PASSAGE TO READ ->

Luxand.Cloud offers an AI facial recognition API for smooth integration into apps, websites, or software, featuring accurate face comparison, age/gender/emotion detection, secure storage, multi-language support, scalability, and diverse industry applications.

gptengineer.app revolutionizes web app development, enabling rapid prototyping via plain English instructions. It simplifies the design process, offering instant deployment and iterative refinement, bridging the gap between AI tools and user-friendly, no-code solutions.

Imagica offers a no-code platform for AI app creation, featuring chat interfaces, multimodal interactions, and image generation. It supports app publishing, monetization, and smooth integration with Natural OS for innovative interfaces.

OpenTaskAI is a dynamic marketplace connecting AI freelancers with businesses globally. It offers a collaborative platform for AI professionals to meet business needs, enhances AI education in partnership with universities, and provides tools for skill development.

arXiv is a free online library where researchers share pre-publication papers.

📄 GPT-4V(ision) is a Generalist Web Agent, if Grounded

The paper presents GPT-4V(ision), an AI Generalist Web Agent demonstrating a 50% success rate in live website tasks using oracle grounding, outperforming text-only models. Despite challenges in precise grounding, it effectively integrates HTML and visuals for enhanced web interactions. The study emphasizes the potential of Large Multimodal Models (LMMs) in web automation and underscores the importance of online evaluations for accurately assessing dynamic web tasks, suggesting areas for further improvement in visual grounding and reducing hallucinations.

DATA SHOWN ->
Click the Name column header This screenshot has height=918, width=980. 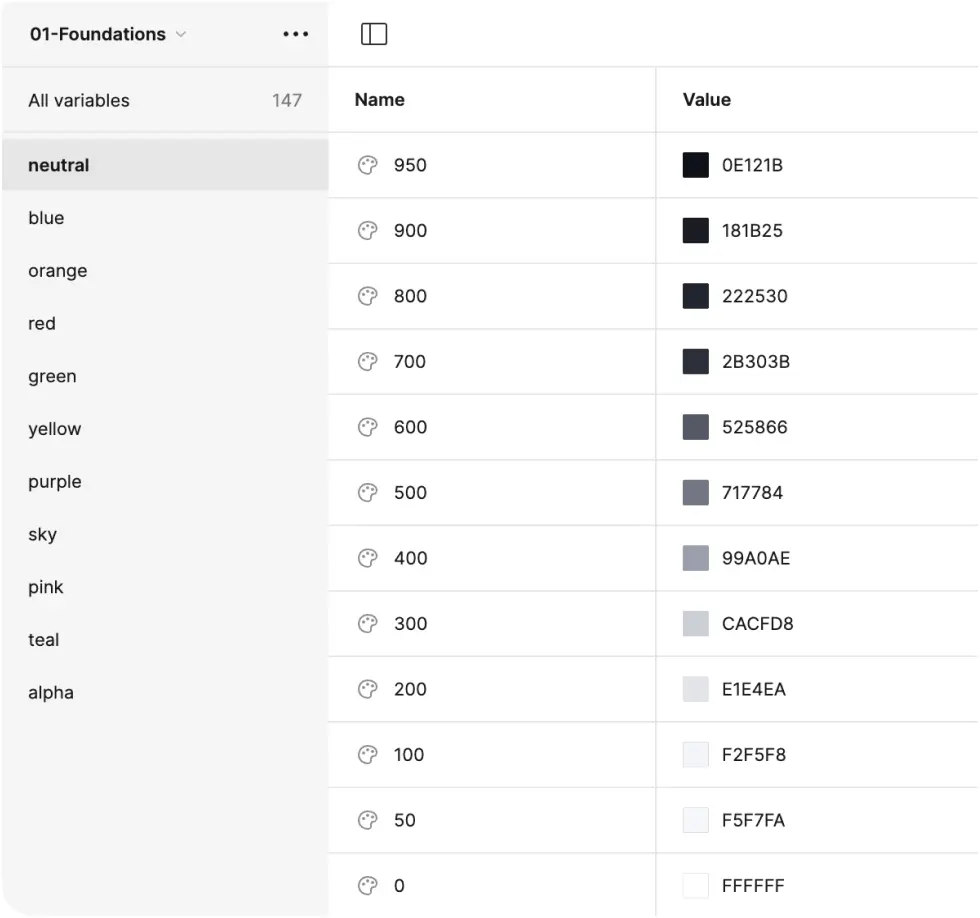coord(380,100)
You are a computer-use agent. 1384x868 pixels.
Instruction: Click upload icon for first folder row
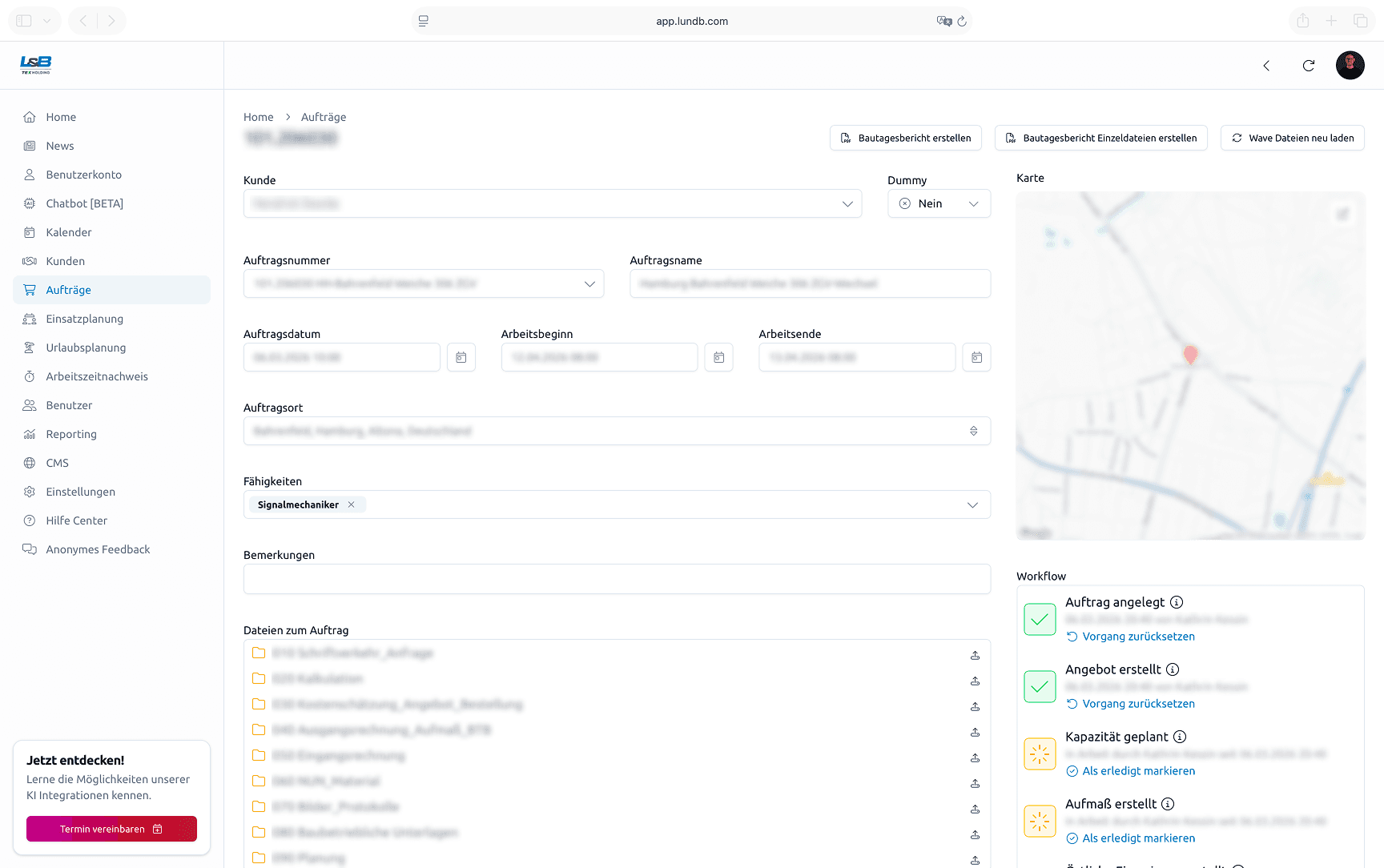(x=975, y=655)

ACTIVITY LIST ->
A - Summarize the passage on AI tools in two sentences.
B - Repeat the stretch of the passage on AI tools from "The paper presents" through "and reducing hallucinations.".

ANSWERS FOR THE EXERCISE ->
A - The passage on AI tools describes Luxand.Cloud's facial recognition API, gptengineer.app for building web apps from plain English instructions, Imagica's no-code platform for creating AI apps, and OpenTaskAI, a marketplace connecting AI freelancers with businesses. It also calls arXiv a free online library of pre-publication papers and summarizes a paper finding that GPT-4V(ision), as a generalist web agent, reaches a 50% success rate on live website tasks with oracle grounding, outperforming text-only models.

B -
The paper presents GPT-4V(ision), an AI Generalist Web Agent demonstrating a 50% success rate in live website tasks using oracle grounding, outperforming text-only models. Despite challenges in precise grounding, it effectively integrates HTML and visuals for enhanced web interactions. The study emphasizes the potential of Large Multimodal Models (LMMs) in web automation and underscores the importance of online evaluations for accurately assessing dynamic web tasks, suggesting areas for further improvement in visual grounding and reducing hallucinations.